EXERCISE TEXT
In what is believed to be the biggest dollar amount scheme committed by a single doctor, Jacques Roy, who owned Medistat Group Associates in DeSoto, Texas, and six others have been indicted on charges of bilking Medicare and Medicaid out of $375 million in phony or unnecessary home visits between January 2006 and November 2011.
According to the indictment, Medistat certified more patients than any other medical practice in the United States during the five-year period the alleged fraud occurred. The 11,000 approvals amount to a whopping 500 times the number of home-health certifications than the average doctor.
The small, four-doctor practice allegedly found its patients by paying home health agency recruiters $50 per beneficiary they found by canvassing a Dallas homeless shelter and by offering free healthcare or food stamps to anyone who signed up and offered their Medicare number. Roy would then “make home visits to that beneficiary, provide unnecessary medical services and order unnecessary durable medical equipment for that beneficiary,” the indictment alleged. “Medistat would then bill Medicare for those visits and services.”

SOURCE DATA
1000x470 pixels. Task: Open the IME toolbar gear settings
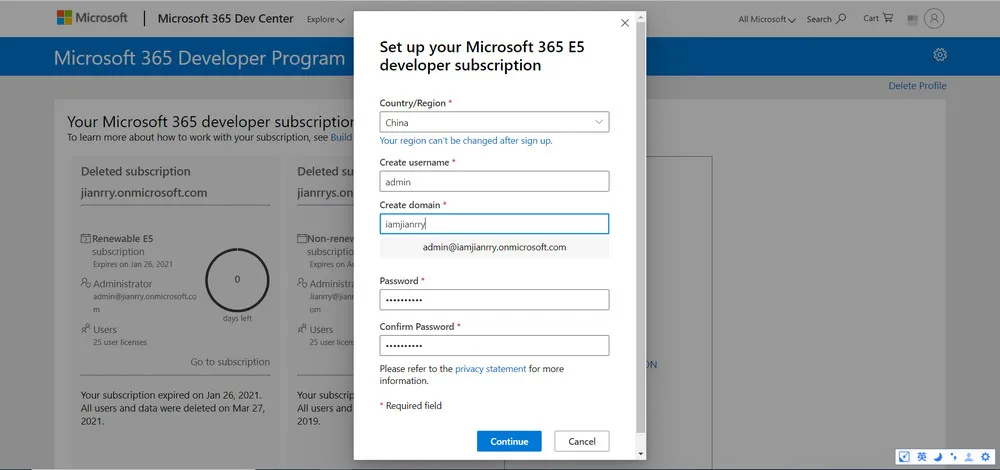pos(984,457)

...

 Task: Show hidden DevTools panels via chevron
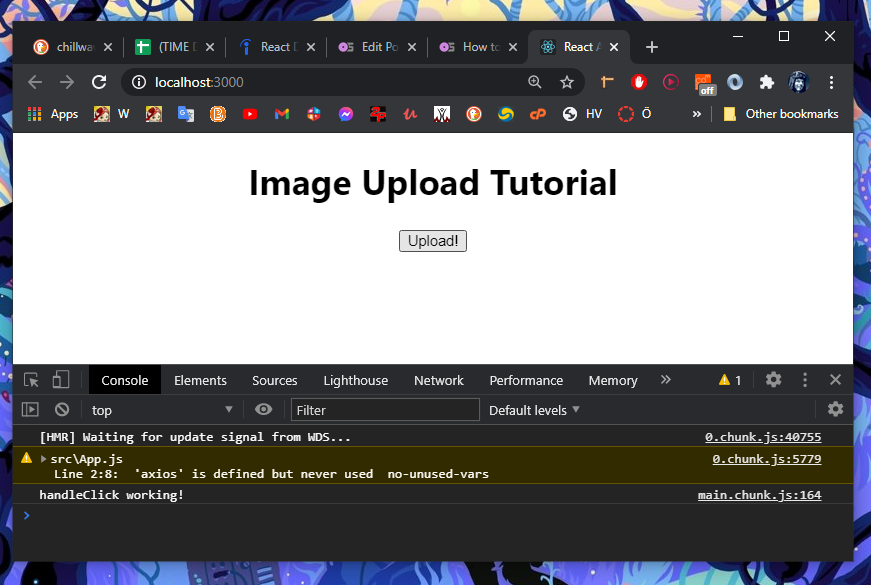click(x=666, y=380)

WHAT YOU NEED TO DO
In the text about the Medicare fraud case, how much were home health agency recruiters paid for each beneficiary they found?

COMPLETED EXERCISE
$50 per beneficiary.